UN HOMME QUI CHANGE DE PAYS ET UNE ÂME QUI RESTE LA MÊME, par Fred
Vous êtes des 37 000 Français qui ont lu le dernier ouvrage de Pierre Viaud, — en littérature et à l’Académie, Pierre Loti, — lieutenant de vaisseau, jeune écrivain, très choyé des dames et du public qui lit, gracieux conteur que vous avez déjà rencontré se promenant dans les rues de Taïti en oripeaux à la mode Kassoukée, avec des croyances aussi bizarres et aussi bigarrées que des robes maories. Ce livre vous l’avez dû lire, il est partout, on ne parle que de lui et il en vaut la peine ; on n’en parle que pour le louer et le raconter, et il le mérite. Ce n’est point ce que je veux faire. Évidemment non. Je n’analyserai pas une intrigue qui existe à peine. Est-ce bien une intrigue que la très douce idylle de deux jeunes gens, Ramond, — Ramuntcho — et Gracieuse qui se le disent aux clairs des soirées irradiées de lumières fantasmagoriques, sur le vieux banc de pierre que vingt ancêtres ont à peine usé au rebord ? — Je n’analyserai pas davantage les caractères. Ramuntcho n’en a pas ; c’est une esquisse, un coup de crayon. Il en est de même de Franchita et de Dolorès. C’est à peine un caractère, c’est plutôt un type que ce grand brigand d’Itchoua, dévot comme une vieille. C’est un homme de la tradition des brigands espagnols qui disent leur chapelet avant que de tuer leur ennemi… et pour le mieux tuer, croient-ils.
Il vaut mieux reprendre les traits de la physionomie passée de M. Loti, constater ceux qui sont disparus et étudier les nouveaux, relier en un mot connaissance avec un homme qui a changé de pays et avec une âme qui est restée la même. Je ne parle pas de légères modifications. Loti a changé de pays et ceci lui est arrivé bien des fois depuis qu’il a quitté la Saintonge paternelle. Il a vu la Bretagne et Paimpol ; il a raconté les « Pardons », il les a décrits comme aucun autre et nous ne les connaissons que par lui et depuis lui. C’est peut-être ce premier voyage qui lui a fait écrire son plus beau volume et celui qui a le plus de ressemblance avec Ramuntcho, vous savez, Pêcheur d’Islande. Puis il a vu l’Afrique si inhospitalière avec ses chaleurs tropicales, ses sables chauds comme grillés par une immense fournaise, ses parfums empoisonnés et qui coulent dans les veines avec le sang, y répandant la mort. Il connaît l’Islam, et Taïti, et le Désert, et la Galilée, et Jérusalem. Partout il a pris des vues, des croquis, des esquisses ; il a fait un ample fagot d’instantanés ; il a une collection très rare de gouaches riches et empâtées, de fines aquarelles sur l’Océan, de délicieux pastels, de ravissants fusains. C’est une galerie.
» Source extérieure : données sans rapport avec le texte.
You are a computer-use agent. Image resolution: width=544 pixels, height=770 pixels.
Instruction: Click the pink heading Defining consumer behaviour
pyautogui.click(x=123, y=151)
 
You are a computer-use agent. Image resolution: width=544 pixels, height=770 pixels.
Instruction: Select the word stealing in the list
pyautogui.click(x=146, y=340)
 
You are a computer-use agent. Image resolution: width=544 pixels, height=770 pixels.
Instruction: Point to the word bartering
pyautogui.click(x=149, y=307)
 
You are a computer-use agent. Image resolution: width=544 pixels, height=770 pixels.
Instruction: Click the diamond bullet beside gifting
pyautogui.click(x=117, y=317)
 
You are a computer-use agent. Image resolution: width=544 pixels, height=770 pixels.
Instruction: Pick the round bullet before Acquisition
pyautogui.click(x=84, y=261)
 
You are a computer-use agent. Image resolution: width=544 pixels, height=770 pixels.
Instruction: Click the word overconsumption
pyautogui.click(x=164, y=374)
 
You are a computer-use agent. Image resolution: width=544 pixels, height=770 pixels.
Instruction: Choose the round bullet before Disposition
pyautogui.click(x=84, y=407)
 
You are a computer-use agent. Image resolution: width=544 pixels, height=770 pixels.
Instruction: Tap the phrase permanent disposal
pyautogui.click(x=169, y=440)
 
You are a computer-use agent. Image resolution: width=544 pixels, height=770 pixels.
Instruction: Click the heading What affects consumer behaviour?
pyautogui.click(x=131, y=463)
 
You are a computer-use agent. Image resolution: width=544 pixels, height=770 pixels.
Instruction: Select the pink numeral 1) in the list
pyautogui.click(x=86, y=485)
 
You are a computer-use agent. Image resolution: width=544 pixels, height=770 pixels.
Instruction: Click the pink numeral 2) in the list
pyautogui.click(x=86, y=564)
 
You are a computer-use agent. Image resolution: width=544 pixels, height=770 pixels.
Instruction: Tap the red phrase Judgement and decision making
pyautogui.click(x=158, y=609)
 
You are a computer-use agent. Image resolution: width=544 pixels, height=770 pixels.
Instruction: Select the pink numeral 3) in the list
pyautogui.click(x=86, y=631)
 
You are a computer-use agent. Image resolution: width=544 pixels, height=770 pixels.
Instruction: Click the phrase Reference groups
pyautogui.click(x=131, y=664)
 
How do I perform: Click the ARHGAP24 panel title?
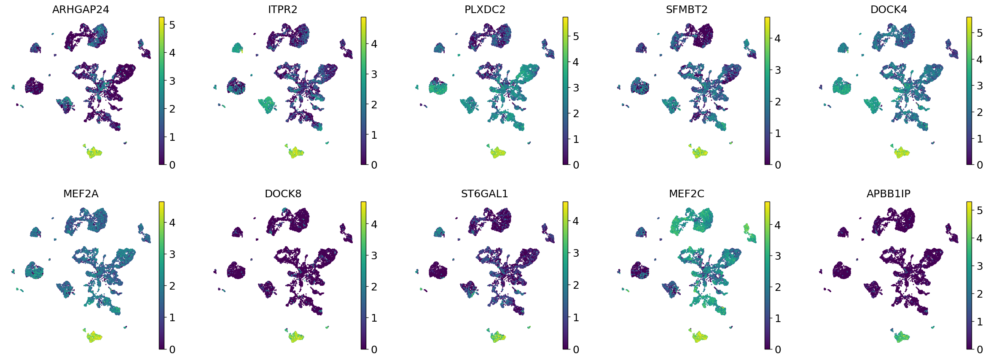[x=81, y=10]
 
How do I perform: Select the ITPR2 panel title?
[x=282, y=10]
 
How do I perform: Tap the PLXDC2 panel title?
[x=485, y=10]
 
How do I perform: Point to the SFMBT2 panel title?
[x=687, y=10]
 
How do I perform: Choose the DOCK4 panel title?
[x=889, y=10]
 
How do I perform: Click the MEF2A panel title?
[x=81, y=194]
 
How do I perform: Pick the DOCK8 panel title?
[x=283, y=194]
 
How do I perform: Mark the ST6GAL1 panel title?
[x=485, y=194]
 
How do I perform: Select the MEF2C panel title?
[x=687, y=194]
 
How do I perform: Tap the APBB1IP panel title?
[x=889, y=194]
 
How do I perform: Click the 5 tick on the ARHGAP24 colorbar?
[x=172, y=25]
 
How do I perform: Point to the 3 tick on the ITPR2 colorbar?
[x=374, y=75]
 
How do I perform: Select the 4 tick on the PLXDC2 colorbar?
[x=576, y=62]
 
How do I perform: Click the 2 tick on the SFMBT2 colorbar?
[x=778, y=102]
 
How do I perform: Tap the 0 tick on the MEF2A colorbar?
[x=172, y=349]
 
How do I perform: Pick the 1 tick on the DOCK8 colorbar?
[x=374, y=318]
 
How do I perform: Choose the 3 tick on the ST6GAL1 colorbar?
[x=576, y=253]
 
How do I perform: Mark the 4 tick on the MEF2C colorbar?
[x=778, y=225]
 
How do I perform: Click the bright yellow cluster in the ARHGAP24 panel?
[x=94, y=152]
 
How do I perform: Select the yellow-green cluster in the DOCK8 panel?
[x=296, y=336]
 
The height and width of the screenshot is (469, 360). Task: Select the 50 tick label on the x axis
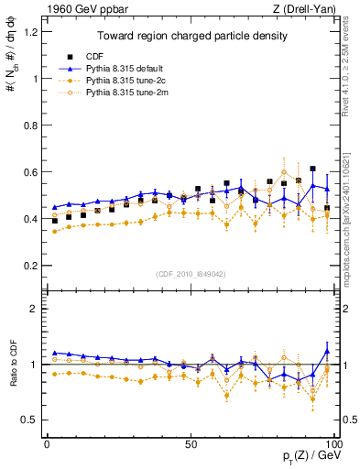click(191, 443)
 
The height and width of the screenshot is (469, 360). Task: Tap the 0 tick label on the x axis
click(47, 443)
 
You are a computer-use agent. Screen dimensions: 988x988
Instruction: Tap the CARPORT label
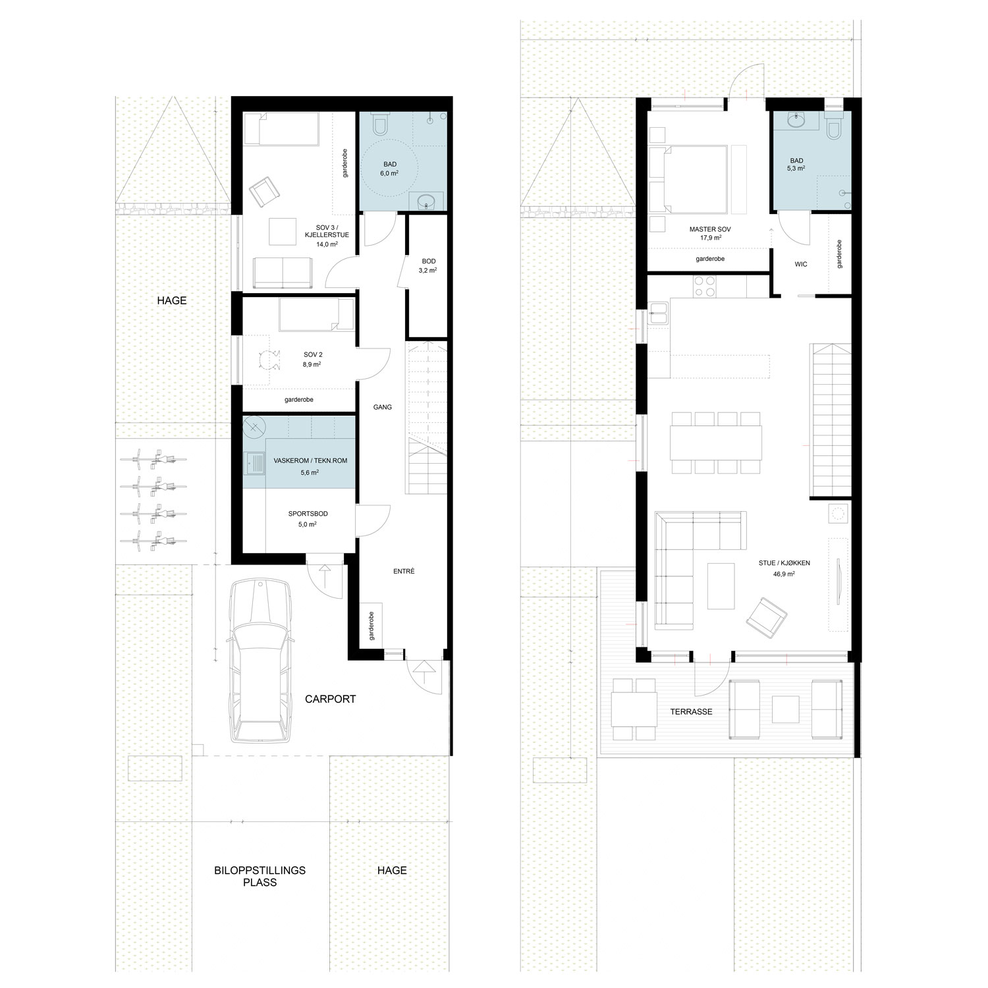tap(330, 699)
M. Loti est un voyageur et c’est peut-être bien à cause de cela qu’il a si peu de psychologie. Il n’y a rien comme de voir beaucoup de monde pour ne connaître personne. Ceux qui voient le plus d’hommes sont les chefs de gare et les commis-voyageurs. Je n’ai jamais entendu dire que ce fussent ceux-là qui connussent le mieux les hommes.
Loti voyage et c’est peut-être cela qui a fait sa philosophie… Mais nous verrons plus tard.
Nous étions habitués au Loti du Mariage de Loti qui a épousé Rarahu, à Loti Polynésien, à Loti du Roman d’un Spahi, nous ne le connaissions pas devenu Européen, et, le mettre en frac, le coiffer d’un chapeau à la Française, eût été le couvrir de ridicule, et faire un anachronisme impardonnable. Loti s’habillait à l’orientale, Loti n’était même plus un Breton, et le voici redevenu Européen et plus que cela, Français, ou plutôt pas tout à fait, mais Basque.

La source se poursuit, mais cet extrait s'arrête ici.